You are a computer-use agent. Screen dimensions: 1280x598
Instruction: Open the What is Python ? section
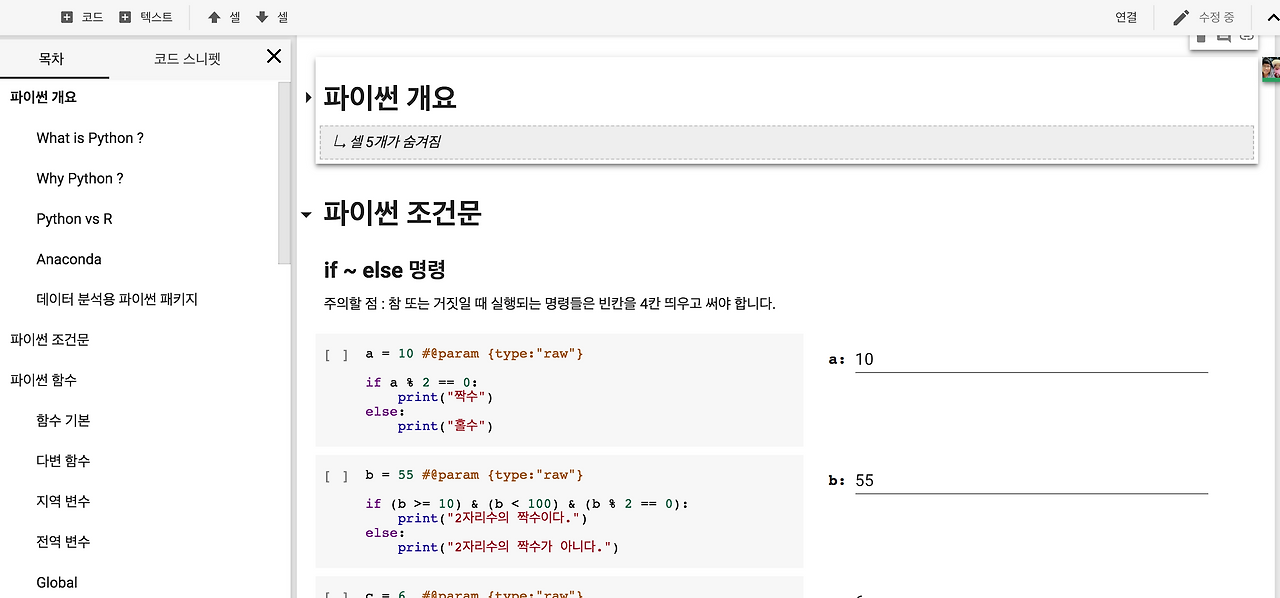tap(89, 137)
==
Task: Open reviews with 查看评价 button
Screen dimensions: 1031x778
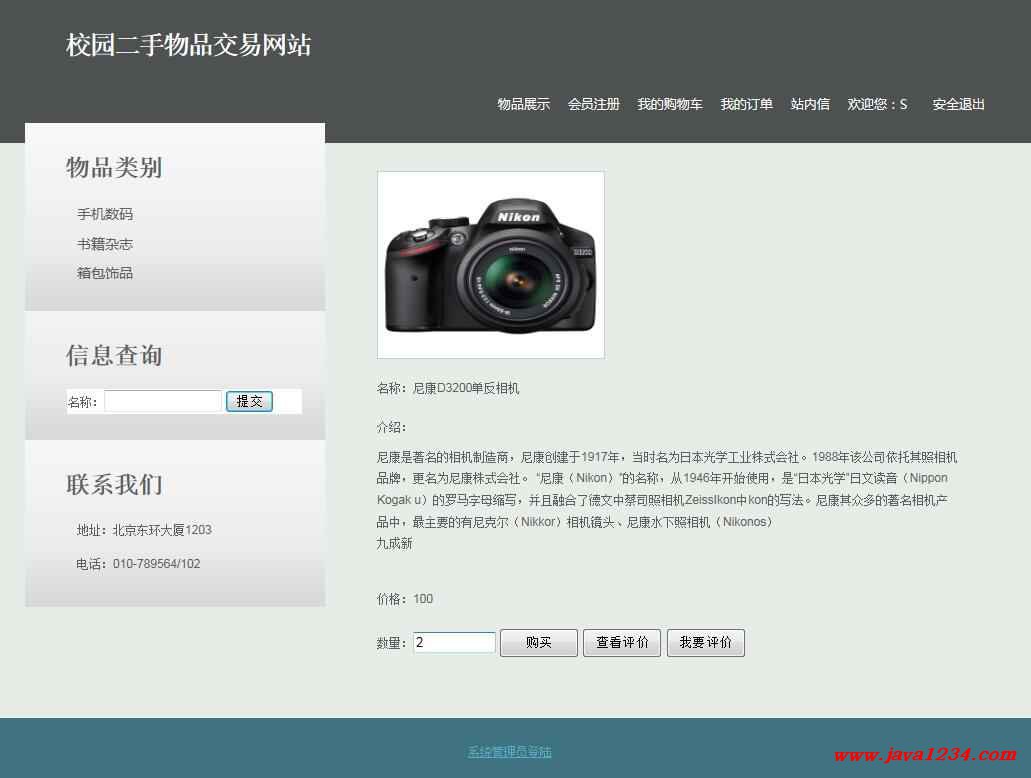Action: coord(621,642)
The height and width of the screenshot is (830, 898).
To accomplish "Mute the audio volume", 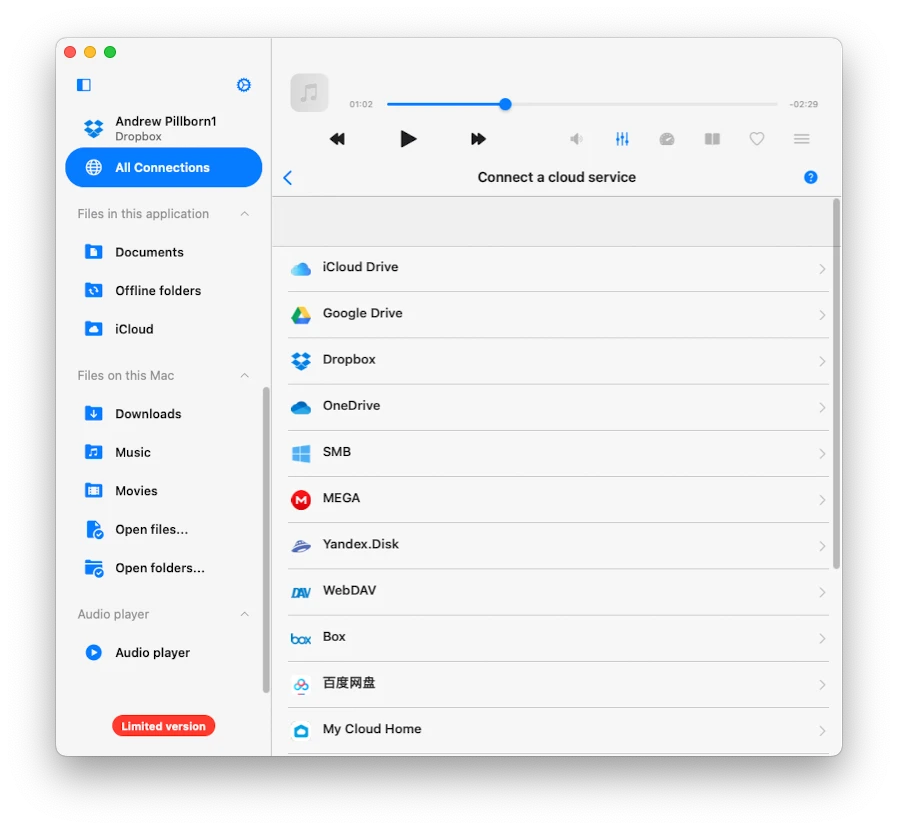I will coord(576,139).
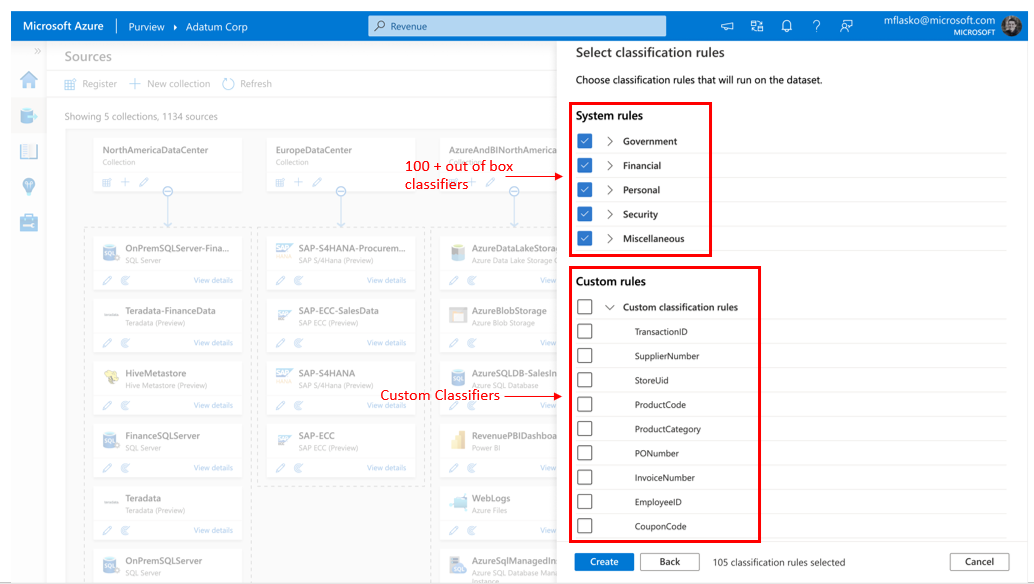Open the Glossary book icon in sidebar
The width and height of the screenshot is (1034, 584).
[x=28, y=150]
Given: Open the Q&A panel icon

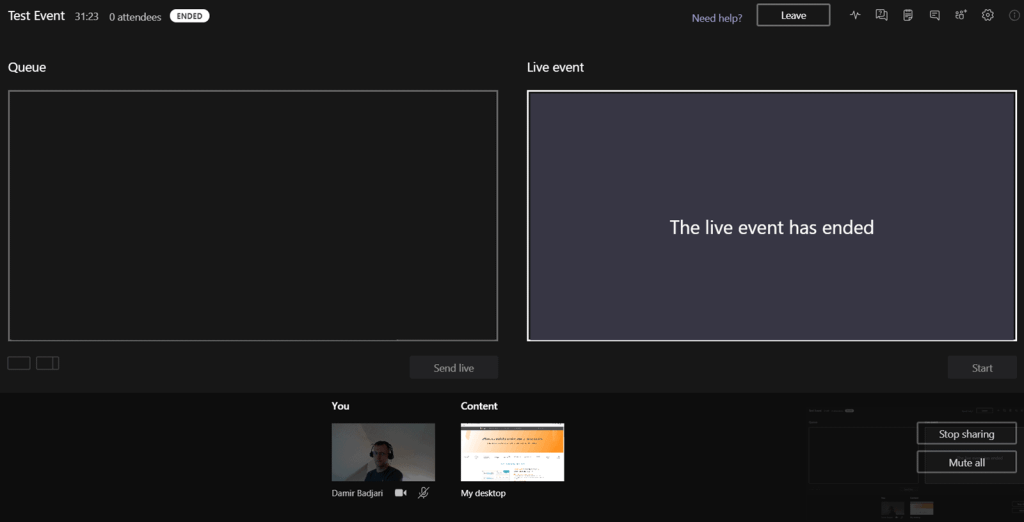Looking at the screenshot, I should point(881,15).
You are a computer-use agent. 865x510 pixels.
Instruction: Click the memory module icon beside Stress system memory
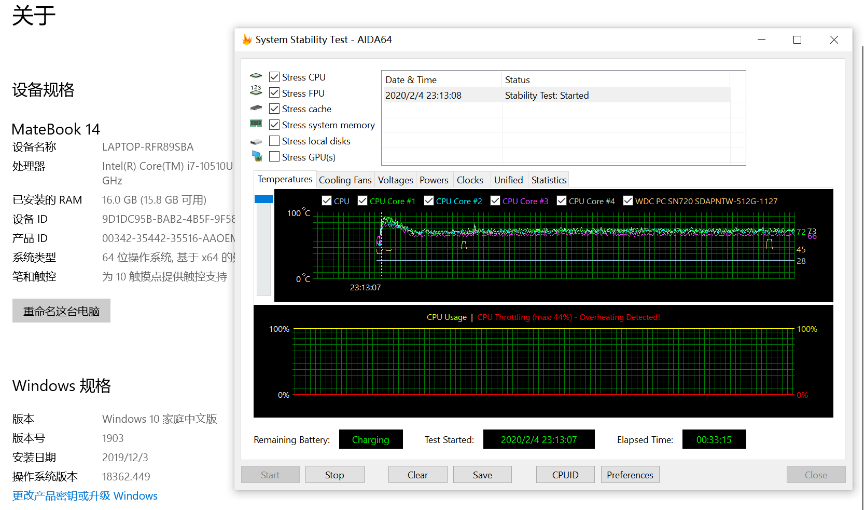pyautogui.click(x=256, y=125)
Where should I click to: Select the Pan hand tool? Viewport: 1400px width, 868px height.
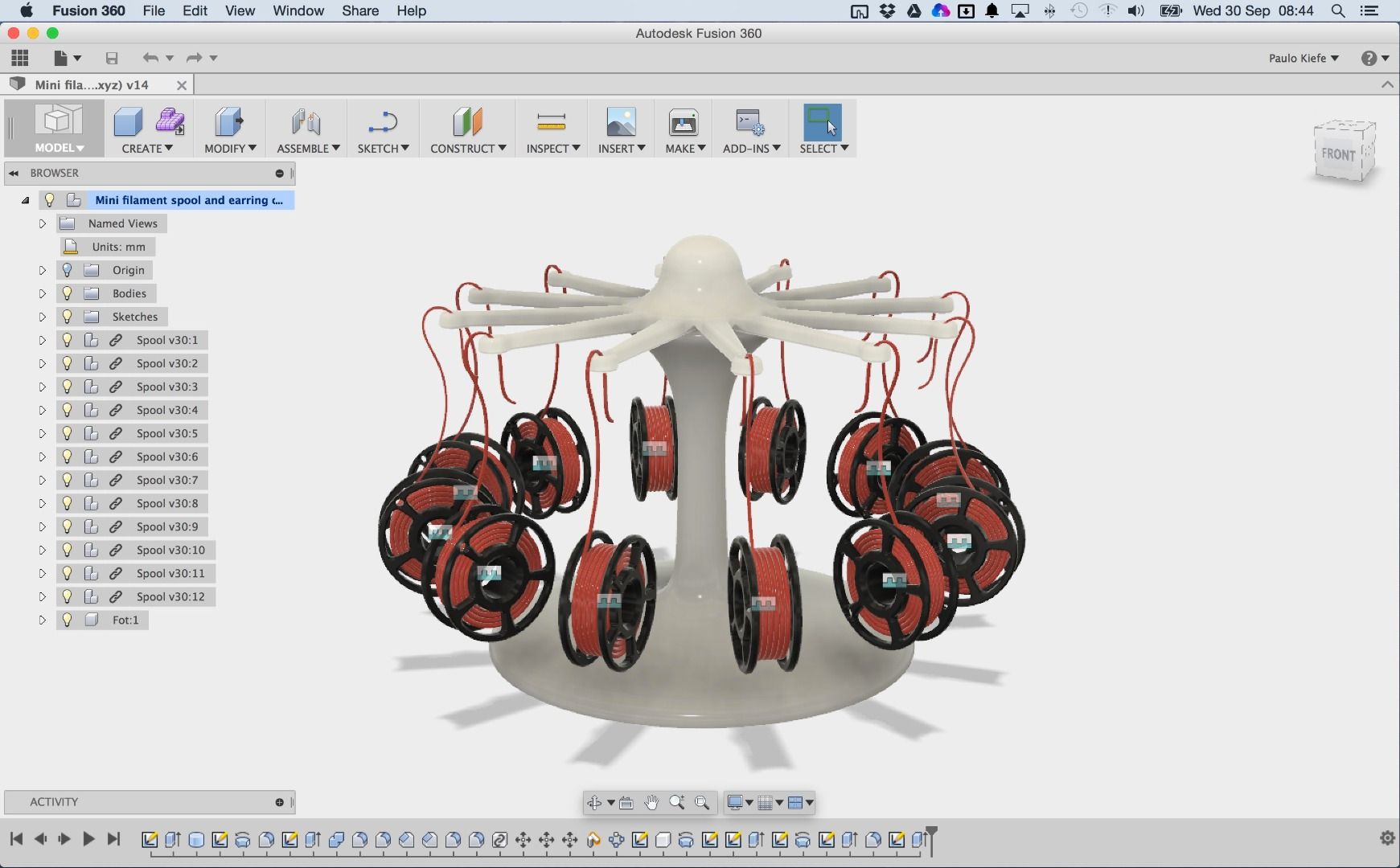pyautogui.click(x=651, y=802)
* * *
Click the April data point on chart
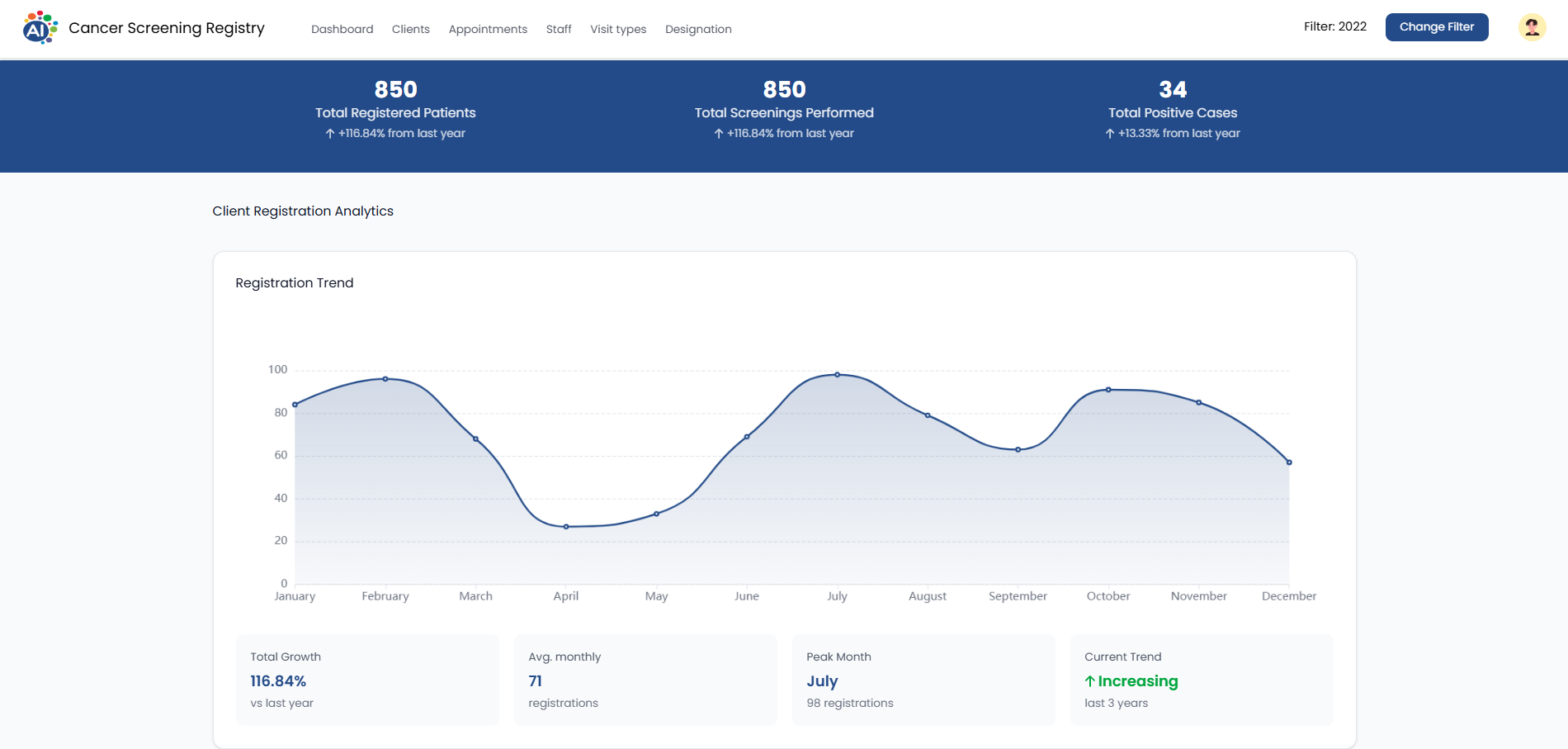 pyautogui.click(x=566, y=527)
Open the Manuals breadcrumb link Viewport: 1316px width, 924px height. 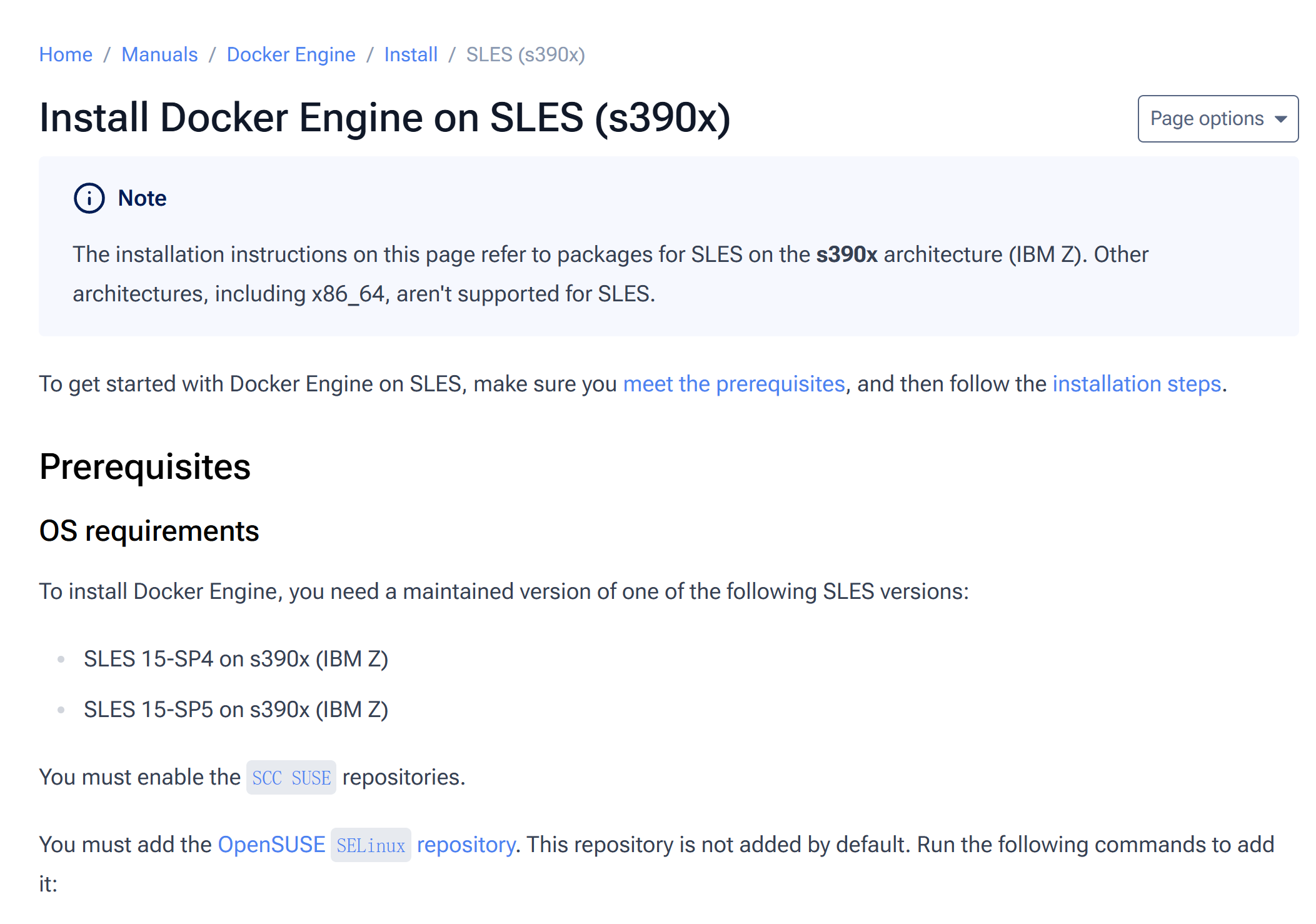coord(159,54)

- _TASK REQUIREMENTS_
Pull out every line in the items above that contains the word "Instruction", and list each one in full.

- _SOLUTION FOR THIS PROBLEM_
Instruction: Open the What is Python ? section
Instruction: Click the memory module icon beside Stress system memory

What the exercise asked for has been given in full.